PROBLÈMES À RÉSOUDRE ▸
1) Reformulez sous forme de liste à puces le paragraphe du document source qui commence par « Forts de leur volonté politique », en conservant ses faits principaux.
2) Traduisez en anglais cette phrase du document source : « Mais pour essentiel qu’il fut dans la mutation technologique de services concernés, ce réseau ne concernait pas les particuliers. »

*** DOCUMENT SOURCE ***

A Besançon, les TIC ont déjà une longue histoire. Vous vous souvenez peut-être du réseau « Lumière » qui dès 1994, installa 144 fibres optiques dans la ville, reliant en haut débit les équipements culturels, les administrations, les hôpitaux, les écoles, la chambre de commerce, l’armée… Mais pour essentiel qu’il fut dans la mutation technologique de services concernés, ce réseau ne concernait pas les particuliers.
Forts de leur volonté politique, les élus locaux des 59 communes du « Grand Besançon » ont donc cherché à diminuer cette « fracture numérique » dont on mesure désormais la menace. Ils ont donc proposé aux entreprises et services publics locaux de récupérer les ordinateurs qu’ils renouvelaient (essentiellement des Pentium II), dans le but de pouvoir en équiper les écoles, mais aussi les familles. Une structure intermédiaire a été créée : un CAT (Centre d’Aide par le Travail) a qualifié ses adultes handicapés à la remise à niveau des machines, configurées avec Windows 98, un pack libre pour la bureautique, une encyclopédie Hachette et des logiciels éducatifs écrits par des enseignants.
Les entreprises on joué le jeu, à la fois pour l’image citoyenne, mais aussi parce qu’elles n’avaient plus à se préoccuper du recyclage, ni à répondre aux fréquentes demandes des enseignants ou des associations qui venaient frapper à leur porte.
Quand les élus jouent les Pères Noël
« Nous avons cherché à fabriquer un parc homogène, explique M. Lambey, directeur du département technologique de la communauté d’agglomération, en étant persuadés que les besoins éducatifs ne nécessitent pas forcément un matériel dernier cri. »

*** ENTRÉES DE DONNÉES ***

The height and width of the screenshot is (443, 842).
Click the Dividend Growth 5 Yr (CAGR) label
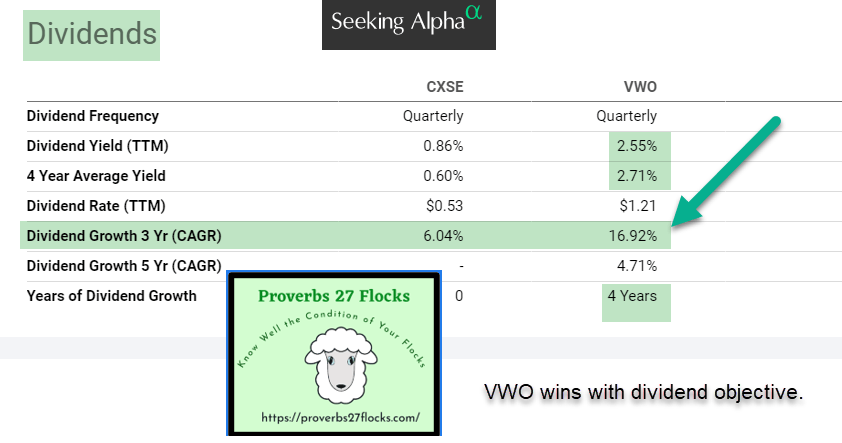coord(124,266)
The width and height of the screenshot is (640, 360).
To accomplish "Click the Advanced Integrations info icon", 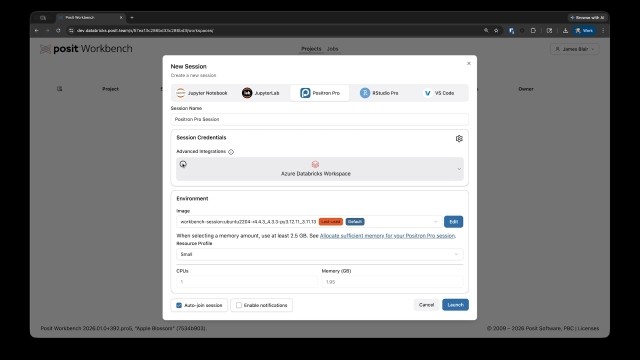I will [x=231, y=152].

***
*** ENTRÉES DE DONNÉES ***

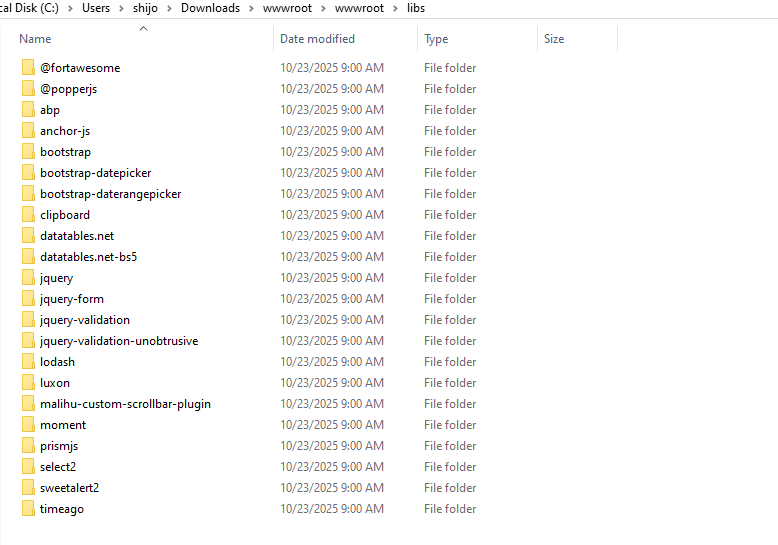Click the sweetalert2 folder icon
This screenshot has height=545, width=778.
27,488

***
*** ENTRÉES DE DONNÉES ***

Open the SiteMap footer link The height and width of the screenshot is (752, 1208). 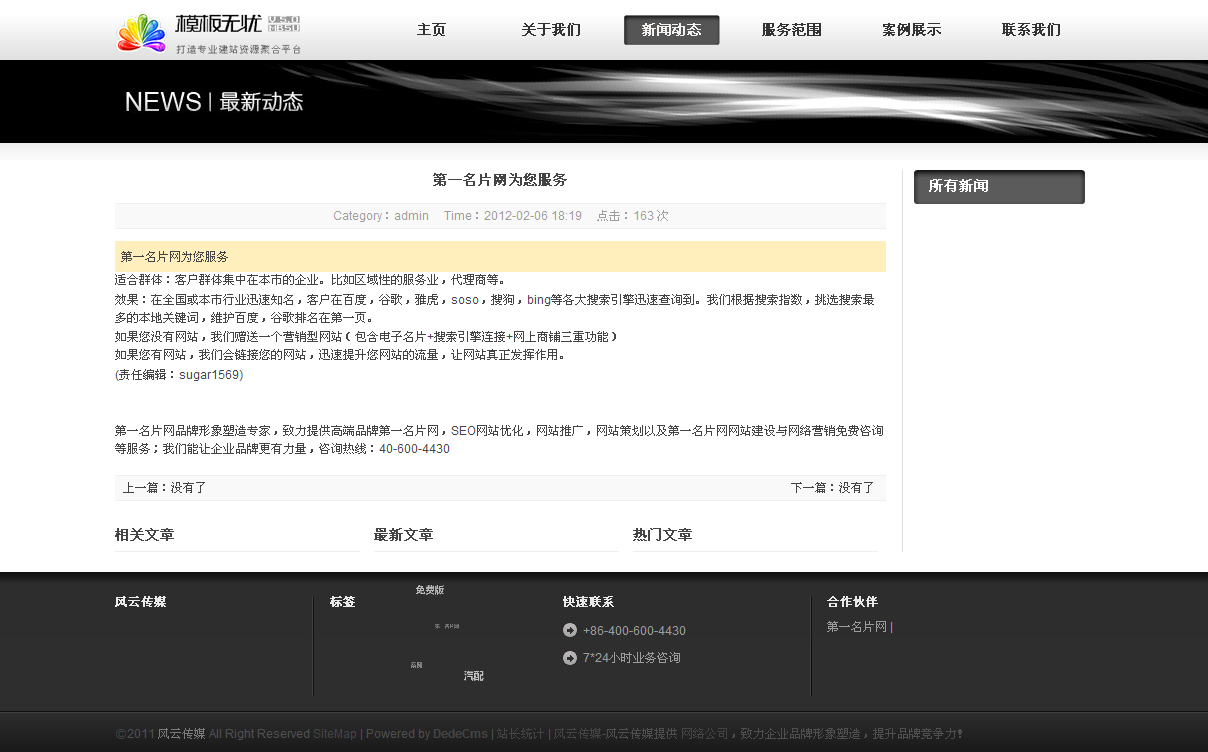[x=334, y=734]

***

RÉPONSES PAR TÂCHE ▸
1)
- Les élus des 59 communes du « Grand Besançon » ont cherché à réduire la « fracture numérique ».
- Ils ont proposé aux entreprises et aux services publics locaux de récupérer les ordinateurs qu'ils renouvelaient, surtout des Pentium II, pour en équiper les écoles et les familles.
- Un CAT (Centre d'Aide par le Travail), structure intermédiaire créée pour l'occasion, a formé ses adultes handicapés à la remise à niveau des machines.
- Les ordinateurs ont été configurés avec Windows 98, un pack bureautique libre, une encyclopédie Hachette et des logiciels éducatifs écrits par des enseignants.

2) But however essential it was to the technological transformation of the services involved, this network did not extend to private individuals.